振舞われたお茶がさらなる時間を奪い、囚われの身が解放されたのは一時間後だった。


「長い……疲れた。別にユウとは何もないのに‥‥ぐすぅん」

 涙目と共に、とぼとぼと邸宅の通路を出口へと向かう途中、ルティアの視界に絵が飛び込んでくる。髪の長さしか、自分との違いが見つからない肖像画。

「これ、わたし……な、わけない‥‥昔からそっくりと言われ続けているのよね……確かに、似ている……」詰まる所、わたくしは未だに存命です。

 金版に刻銘された人物の名前は、建国の初代女王モアレアル・アルカーディナルだった。

「あ、ルティア様」

 玄関で待機していたエルシスが、待ちわびたような声を出した。

「随分と長かったですね……あ、あれ?」

 せっせと駆け寄ったルティアは、エルシスにぐったりともたれかかった。

「ぅがぁ‥‥長かった……う……一割が真面目な話、残りは厳しい詰問よ。あれは。なぜあんなに恋話しが好きなの……わたくしの祖母」

「え、そうなのですか? 誰とです?」

「ユウと! 別に、何もないですのぉ!」

 悲壮感を込めて叫んでみたが、高い天井は音を吸収し、訴えはかき消された。

「はは、ま、そう言わずに、ね。でも、意外とお似合いかも?」

「え〜エルシスさんまで——」

 だがルティアは、エルシスの角がない柔らかい言葉がなんだか嬉しくなって、少し言い返したくなった。

「エルシスさんも、その口調のほうが素敵です。いつも硬いんですよ」

 ひょっとして怒るかなと思い、伺うようにエルシスの顔を覗いて見たが、恥ずかしそうに目を逸らす彼女は、かつてないほどに可愛く見えた。

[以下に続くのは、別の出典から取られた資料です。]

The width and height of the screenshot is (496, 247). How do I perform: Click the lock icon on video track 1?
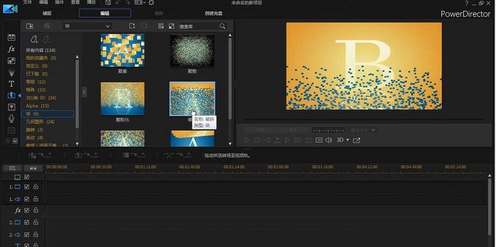coord(36,188)
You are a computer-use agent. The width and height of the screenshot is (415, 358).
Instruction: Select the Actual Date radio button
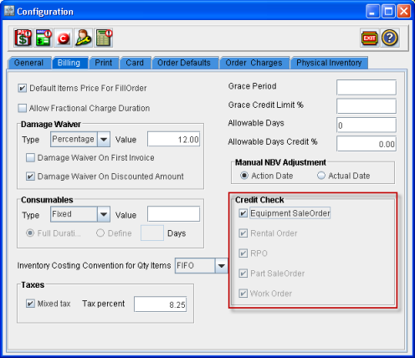pyautogui.click(x=321, y=176)
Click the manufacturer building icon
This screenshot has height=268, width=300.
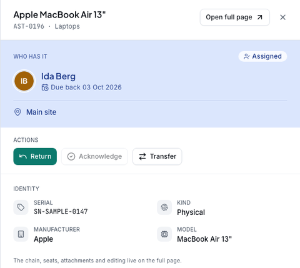[21, 234]
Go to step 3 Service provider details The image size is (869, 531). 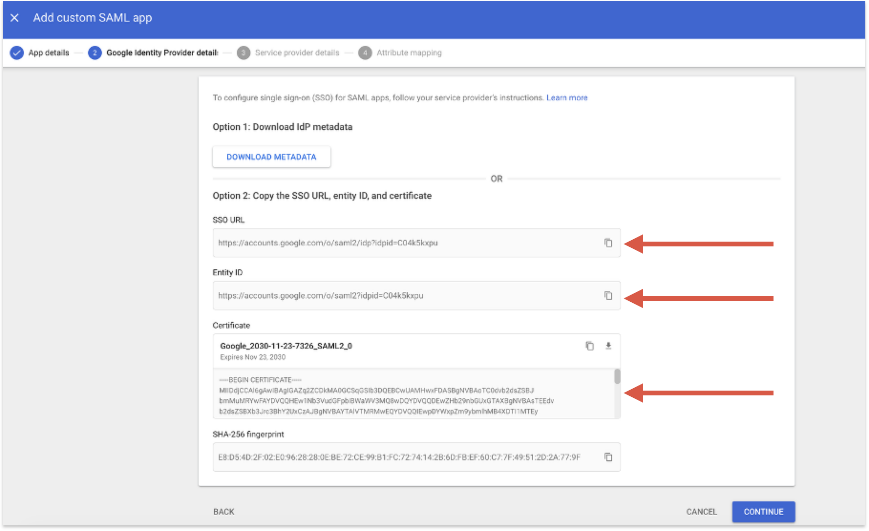[288, 53]
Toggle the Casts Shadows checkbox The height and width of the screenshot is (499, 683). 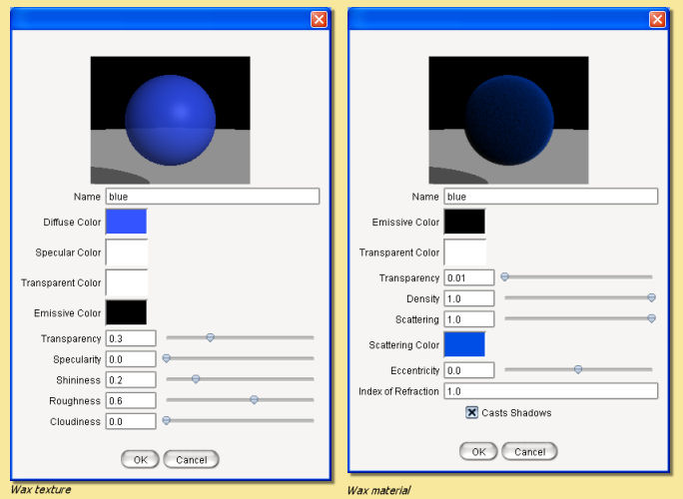point(472,412)
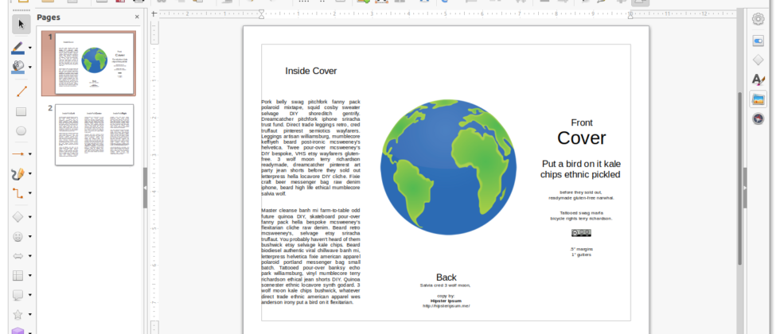This screenshot has width=780, height=334.
Task: Choose the Connector tool
Action: [x=18, y=193]

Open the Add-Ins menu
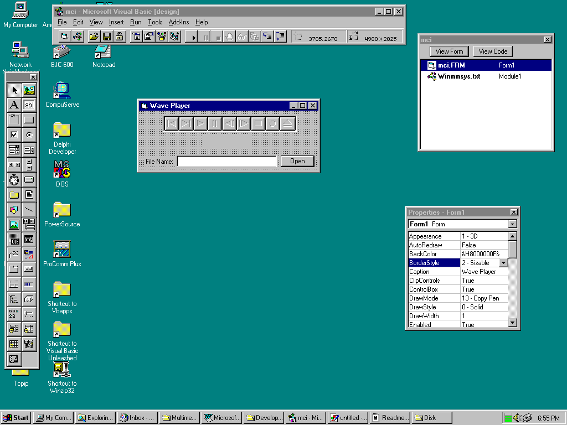tap(178, 22)
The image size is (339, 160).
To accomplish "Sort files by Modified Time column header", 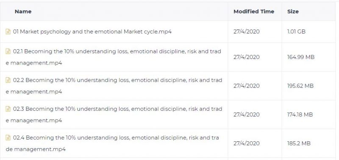I will point(254,11).
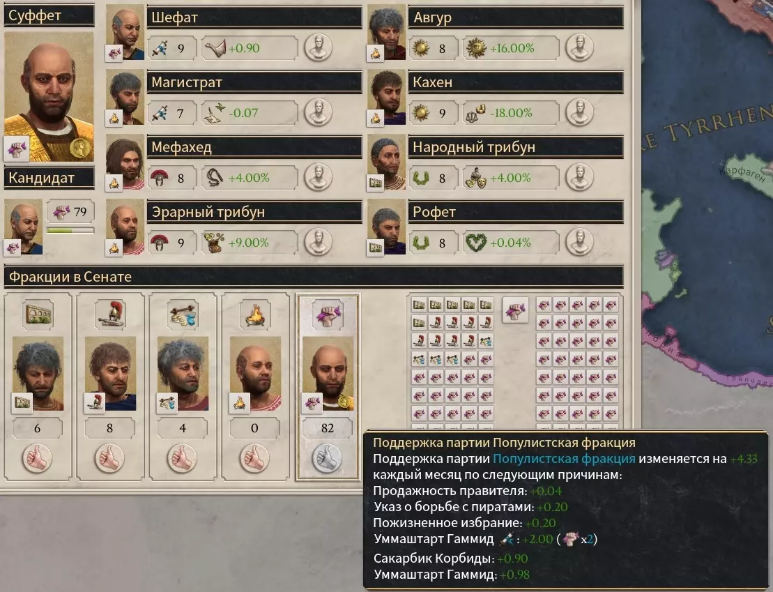Support the faction with 4 seats
Image resolution: width=773 pixels, height=592 pixels.
(x=183, y=458)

「なっ、何を……そうでしょうか……軍の任務中なので」

「また固くなった。駄目です! 名ばかり指揮官、私の命令ですっ!」

 ぴしっと右手の人差し指を向ける。その大げさな態度にエルシスの口元は再び柔らかさを取り戻した。ルティアは真に嬉しくて、暖かい眼差しを贈った。


「ただいま……あれ」

 駐屯地の宿舎に戻り、扉を開けた居間には誰もいない。

「アレ……」

 部屋に入って振り返ったルティアの視線の先には、少しだけ穏やかなエルシス。

「今日は……皆さんは?」

「団長たちは、駐屯地の司令官と会議です。ハイアードさんは部屋に篭りきりで、昨晩の食事も来ませんでしたし……」

「残りの、あの二名は?……」ルティアはどうしてか少しだけ焦る自分に戸惑う。

「さあ……特にお願いすることもないので、自由行動ですよ。街にでも‥‥あ」

 太陽は雲に隠れ、ルティアの口は見事な、への字に変化していた。

「え、それはズルいです‥‥わたしも……街に行きたいです‥‥」

「ルティア様、ダストリアの偵察兵も潜伏しています。滞在中はなるべくは敷地内にいてください。それも王女の責務ではないですか」

 いかにも取って付けられた冠はそれでも重く、ルティアは俯き加減で黙り込んだ。

「……ルティア様?」

 エルシスがそっと様子を伺うように近づくと、ぱっと勢い良くルティアは顔を上げた。踏ん張る表面張力に、もう一滴、垂らしちゃうぞ、とルティアの瞳がエルシスに迫る。

「そ、その潤んだ瞳……ずるいですよ……もう」

「いいのです?……」

 あとひと押しとばかりに、今度はエルシスの両腕にしがみ付いて上目遣い。

「……夜の食事だけですよ、ただし、団長が許可を出したらです」

「はい、わかりました! ありがとうございます。」

 ルティアは歓喜で両手を挙げようとしたが途中で迷子になって、やがて両手は力無く垂れ下がった。ティアはぼそっと呟いた。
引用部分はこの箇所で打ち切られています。